The QuerySequence builder constructs a filter by method chaining. Every .with_*() call you add becomes an additional AND condition: the daemon only returns sessions that satisfy every constraint you have specified. This makes it natural to start broad and progressively narrow; you can add conditions one at a time and the semantics are always "all of the above must be true."

with_name_match() performs a fuzzy substring match against the Sequence name. Passing "test_drive" will match any session whose name contains that string, so you do not need to know the exact recording name in advance. This is useful when you have a naming convention and want all recordings from a particular campaign.

with_user_metadata() works differently: it performs an exact or comparison-based match against a specific metadata field. The first argument is the field key, and the keyword arguments (eq, lt, gt, and so on) specify the predicate. When you stored metadata as a nested dictionary during ingestion, you can reach any level of nesting using dot notation. For example, "project.name" queries the name field inside the project sub-object, and "environment.visibility" queries a field two levels deep. Any structure you stored at recording time is queryable this way.

The example below finds every Sequence whose name contains "test_drive", whose project name is exactly "Apollo", and whose recorded visibility was below 50.

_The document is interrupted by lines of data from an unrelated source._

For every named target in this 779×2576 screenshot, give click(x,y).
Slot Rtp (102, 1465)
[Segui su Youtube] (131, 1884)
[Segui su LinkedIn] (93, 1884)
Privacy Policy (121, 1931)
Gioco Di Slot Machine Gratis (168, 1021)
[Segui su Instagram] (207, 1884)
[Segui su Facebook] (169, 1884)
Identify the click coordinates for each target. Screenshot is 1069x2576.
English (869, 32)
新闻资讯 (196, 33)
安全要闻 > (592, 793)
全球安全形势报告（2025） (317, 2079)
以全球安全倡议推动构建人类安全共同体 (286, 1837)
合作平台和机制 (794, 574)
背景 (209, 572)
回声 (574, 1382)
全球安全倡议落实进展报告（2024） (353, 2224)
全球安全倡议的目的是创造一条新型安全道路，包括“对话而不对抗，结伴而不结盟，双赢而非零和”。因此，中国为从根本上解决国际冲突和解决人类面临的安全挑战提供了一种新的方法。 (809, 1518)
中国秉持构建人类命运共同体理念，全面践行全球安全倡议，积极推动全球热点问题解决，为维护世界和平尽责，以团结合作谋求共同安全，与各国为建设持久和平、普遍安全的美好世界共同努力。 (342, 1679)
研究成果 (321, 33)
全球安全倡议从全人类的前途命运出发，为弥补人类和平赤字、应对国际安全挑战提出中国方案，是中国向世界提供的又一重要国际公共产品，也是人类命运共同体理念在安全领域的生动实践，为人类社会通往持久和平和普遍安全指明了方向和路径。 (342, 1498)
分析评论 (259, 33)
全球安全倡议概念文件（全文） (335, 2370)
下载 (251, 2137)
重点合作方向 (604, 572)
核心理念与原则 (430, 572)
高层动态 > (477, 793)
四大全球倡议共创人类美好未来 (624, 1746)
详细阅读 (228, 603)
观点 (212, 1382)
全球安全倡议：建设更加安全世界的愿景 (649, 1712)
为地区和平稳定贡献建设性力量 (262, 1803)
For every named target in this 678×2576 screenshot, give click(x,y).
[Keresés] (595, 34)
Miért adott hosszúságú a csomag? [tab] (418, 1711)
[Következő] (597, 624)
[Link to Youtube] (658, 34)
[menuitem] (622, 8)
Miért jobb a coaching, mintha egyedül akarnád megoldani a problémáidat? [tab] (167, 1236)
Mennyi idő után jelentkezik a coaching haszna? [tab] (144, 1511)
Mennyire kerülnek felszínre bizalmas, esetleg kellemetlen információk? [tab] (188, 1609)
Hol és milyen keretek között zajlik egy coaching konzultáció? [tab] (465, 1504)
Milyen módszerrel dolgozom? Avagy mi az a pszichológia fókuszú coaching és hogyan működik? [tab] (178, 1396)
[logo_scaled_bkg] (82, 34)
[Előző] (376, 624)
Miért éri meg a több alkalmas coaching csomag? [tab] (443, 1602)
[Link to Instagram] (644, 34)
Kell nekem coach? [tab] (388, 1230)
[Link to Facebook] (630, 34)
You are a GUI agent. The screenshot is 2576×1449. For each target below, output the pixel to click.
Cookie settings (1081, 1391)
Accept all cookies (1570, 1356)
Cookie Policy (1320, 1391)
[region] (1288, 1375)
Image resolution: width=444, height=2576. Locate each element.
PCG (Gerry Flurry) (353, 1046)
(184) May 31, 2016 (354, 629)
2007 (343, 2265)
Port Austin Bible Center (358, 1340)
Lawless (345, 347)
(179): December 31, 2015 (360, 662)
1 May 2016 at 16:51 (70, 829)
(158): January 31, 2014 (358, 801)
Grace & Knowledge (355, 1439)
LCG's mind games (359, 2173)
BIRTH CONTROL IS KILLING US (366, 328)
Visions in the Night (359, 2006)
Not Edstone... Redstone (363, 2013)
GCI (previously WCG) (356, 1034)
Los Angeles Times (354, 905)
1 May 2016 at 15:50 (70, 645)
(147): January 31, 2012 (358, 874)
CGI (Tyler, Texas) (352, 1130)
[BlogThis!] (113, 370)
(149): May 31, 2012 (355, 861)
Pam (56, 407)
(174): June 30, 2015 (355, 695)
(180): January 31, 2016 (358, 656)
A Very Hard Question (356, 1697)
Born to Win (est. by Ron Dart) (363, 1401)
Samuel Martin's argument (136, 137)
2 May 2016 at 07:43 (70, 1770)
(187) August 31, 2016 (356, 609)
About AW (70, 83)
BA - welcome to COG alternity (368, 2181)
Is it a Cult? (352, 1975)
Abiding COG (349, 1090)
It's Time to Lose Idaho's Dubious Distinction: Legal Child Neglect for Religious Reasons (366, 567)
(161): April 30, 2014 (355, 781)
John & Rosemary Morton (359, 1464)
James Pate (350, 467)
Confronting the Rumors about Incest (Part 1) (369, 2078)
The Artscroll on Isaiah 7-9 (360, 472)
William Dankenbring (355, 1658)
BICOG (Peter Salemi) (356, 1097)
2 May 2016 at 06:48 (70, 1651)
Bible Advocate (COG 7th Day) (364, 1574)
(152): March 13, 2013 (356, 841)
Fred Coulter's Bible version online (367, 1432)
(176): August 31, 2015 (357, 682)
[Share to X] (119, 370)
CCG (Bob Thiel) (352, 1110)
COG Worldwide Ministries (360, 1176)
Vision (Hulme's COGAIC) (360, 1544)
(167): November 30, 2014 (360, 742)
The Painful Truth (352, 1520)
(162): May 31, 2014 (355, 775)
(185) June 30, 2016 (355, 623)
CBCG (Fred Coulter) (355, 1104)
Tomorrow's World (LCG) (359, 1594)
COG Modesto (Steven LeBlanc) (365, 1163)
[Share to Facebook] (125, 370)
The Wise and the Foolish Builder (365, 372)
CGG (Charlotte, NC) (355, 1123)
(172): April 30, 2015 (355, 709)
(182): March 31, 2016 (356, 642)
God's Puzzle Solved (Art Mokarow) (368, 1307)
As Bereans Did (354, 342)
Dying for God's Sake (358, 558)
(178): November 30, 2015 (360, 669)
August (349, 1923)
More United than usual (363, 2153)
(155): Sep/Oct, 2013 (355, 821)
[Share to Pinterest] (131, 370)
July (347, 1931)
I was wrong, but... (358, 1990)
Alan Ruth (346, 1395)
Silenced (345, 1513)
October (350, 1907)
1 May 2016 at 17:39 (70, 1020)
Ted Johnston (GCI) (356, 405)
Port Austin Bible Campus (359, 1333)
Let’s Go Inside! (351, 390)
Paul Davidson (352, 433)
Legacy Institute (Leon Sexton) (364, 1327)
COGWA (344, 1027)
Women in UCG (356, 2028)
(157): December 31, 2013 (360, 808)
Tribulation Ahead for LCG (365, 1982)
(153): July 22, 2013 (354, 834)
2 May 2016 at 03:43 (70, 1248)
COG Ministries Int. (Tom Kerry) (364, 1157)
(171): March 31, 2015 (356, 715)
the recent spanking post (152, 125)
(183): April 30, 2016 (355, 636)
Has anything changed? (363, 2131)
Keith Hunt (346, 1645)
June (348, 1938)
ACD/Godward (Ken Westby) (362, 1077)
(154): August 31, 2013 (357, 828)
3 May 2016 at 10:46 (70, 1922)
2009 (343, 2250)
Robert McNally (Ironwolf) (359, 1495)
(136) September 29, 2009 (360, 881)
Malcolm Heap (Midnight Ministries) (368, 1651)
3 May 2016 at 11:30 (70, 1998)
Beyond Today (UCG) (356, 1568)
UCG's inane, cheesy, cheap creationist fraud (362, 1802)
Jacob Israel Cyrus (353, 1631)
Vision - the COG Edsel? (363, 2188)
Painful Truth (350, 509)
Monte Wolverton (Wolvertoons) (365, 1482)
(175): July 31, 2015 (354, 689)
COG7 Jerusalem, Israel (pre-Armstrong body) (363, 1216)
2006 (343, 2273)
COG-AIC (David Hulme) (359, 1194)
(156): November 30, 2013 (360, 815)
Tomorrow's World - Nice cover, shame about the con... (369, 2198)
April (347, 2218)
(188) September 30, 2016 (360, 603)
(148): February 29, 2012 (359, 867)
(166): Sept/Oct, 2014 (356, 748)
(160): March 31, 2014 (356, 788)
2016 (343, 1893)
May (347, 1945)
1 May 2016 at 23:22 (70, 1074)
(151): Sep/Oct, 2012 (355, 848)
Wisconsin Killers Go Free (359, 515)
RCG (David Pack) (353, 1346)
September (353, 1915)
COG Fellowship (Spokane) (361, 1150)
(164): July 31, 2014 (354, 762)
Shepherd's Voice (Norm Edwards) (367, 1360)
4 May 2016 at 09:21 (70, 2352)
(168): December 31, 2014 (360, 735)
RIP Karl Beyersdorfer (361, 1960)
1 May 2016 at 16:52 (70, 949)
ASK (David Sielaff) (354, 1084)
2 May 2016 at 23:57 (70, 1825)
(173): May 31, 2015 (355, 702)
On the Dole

Query by name and metadata
from mosaicolabs import MosaicoClient, QuerySequence

with MosaicoClient.connect("localhost", 6726) as client:
results = client.query(
QuerySequence()
.with_name_match("test_drive")
.with_user_metadata("project.name", eq="Apollo")
.with_user_metadata("environment.visibility", lt=50)
)

if results:
for item in results:
print(f"Matched Sequence: {item.sequence.name}")
print(f" Topics: {[topic.name for topic in item.topics]}")

client.query() returns None on error, or a QueryResponse, a list of QueryResponseItem objects, one per matched Sequence. Each item carries two things: item.sequence, which holds the metadata of the matched session (its name, time boundary, and any stored metadata), and item.topics, which is the list of Topics that belong to that session. Because this is a Sequence-level query with no Topic filter applied, item.topics contains every Topic recorded under that Sequence, giving you a complete picture of what sensor streams are available before you decide which ones to open.

Result Normalization

topic.name returns the relative path (e.g. /front/camera/image), directly usable with other SDK methods like topic_handler() and streamers.

Key Concepts

Convenience methods like with_name_match() and with_user_metadata() cover the most common filtering patterns. with_name_match() is intentionally fuzzy so you can match recording names without knowing them exactly. with_user_metadata() gives you precise control over any field you stored at ingestion time, with a full set of comparison operators.

Generic methods using with_expression() and the .Q proxy give you access to the full operator set (.gt(), .lt(), .between(), and others) when the convenience methods do not cover your use case. The .Q proxy builds type-safe field paths from Ontology models, ensuring that the field names in your query match the actual schema.

Dynamic metadata through dot notation means you can query any depth of nesting in the metadata you stored at recording time. There is no fixed schema for user metadata; whatever JSON-like structure you attached to the Sequence is fully searchable using "key.subkey.deeper" paths.